To deter anyone who might be crazy enough to actually pick up a kitchen sponge, use the remainder of your old makeup (2) from the bathroom cabinet to paint a scary face on it (see above). Any lipstick with a name like Kiss Me Coral, or mascara that claims to have been inspired by Brigitte Bardot, will do. Don’t be tempted to have one last go with it yourself, you’ll only go out smelling like the inside of the top drawer of an antique dressing table, and then finish up in Moorfields eye hospital looking like Linda Blair in the Exorcist.
Now, make a toxic solution by grinding up all the out of date medicines (3) you have lying around the house and dissolve them in the leftover paint (4) that you’ve been keeping in the cupboard under the stairs. Never mind that you were saving all those painkillers and valium for your next long haul flight in economy, or for the next time your partner insists on watching the entire first series of Broadchurch in bed – throwing away is more important than sleeping.

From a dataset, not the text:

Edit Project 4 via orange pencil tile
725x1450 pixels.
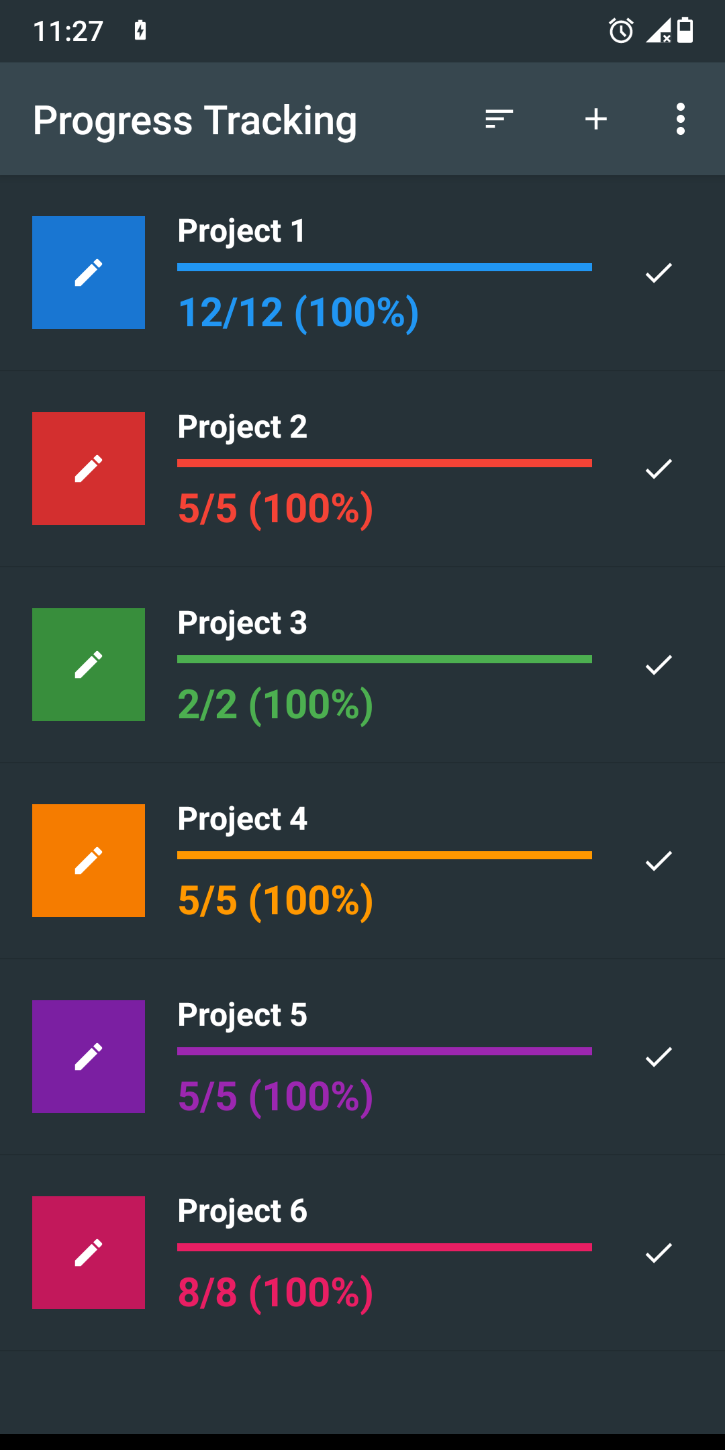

To this mix, add any leftover food (5) that has been in your fridge more than 2 seconds.
Use your sad, splayed, germ-encrusted old toothbrush (6) to stir thoroughly. Place the killer sponge in the solution and toss the toothbrush in there with it.
Now, take all those worn, mismatched towels (7) from your airing cupboard (I am sure, dear reader, that you would not be so vulgar as to place mismatched towels in the BATHROOM). Remember that you have now disposed of all your old valium; you simply cannot risk happening upon a pair of mismatched towels, without being suitably sedated.
Wrap the tin of old paint containing the toxic concoction in the towels, and place all of this in the street outside your home. Or someone else’s home.
Now its time to tackle the elephant in the (bed)room. Yes, your mattress (8). The big, stupid guy in the things-you-must-throw-away gang. Any mattress more than 2 (or 6 or 7 or 9) years old is obviously a death trap. It’s infested with bugs, on a mission to give you back trouble, terminal stress and heart disease AND when you go to dispose of it there’s a very good chance that it will crush you on the way down the stairs, thereby having the last laugh. Any pillow (9) more than about half an hour old should also go along with the mattress, after all it might have a hair on it, or a smudge of that old make-up, or a bad dream loitering among the feathers. Drop these out of the window to land on top of the pile of towel-wrapped paint-can sponge-killer mix. Try to make it look like your neighbour did it by calling the council to report the mess.
Remember, the world is a terrifying place full of inanimate objects that are out to get you. Only if you continue the throw-away-and-shop cycle will everything be safe.
9 other things you might want to consider throwing out:
– The set of Linguaphone Welsh CDs you bought in 1978 ‘cos you fancied the bloke in the icecream shop at Llanelli
– The Daily Mail
– Anything made by Coca Cola
– Rupert Murdoch
– Your telly
– Those Dan Brown paperbacks
– The Halfords cone spanner set for your Chopper bike.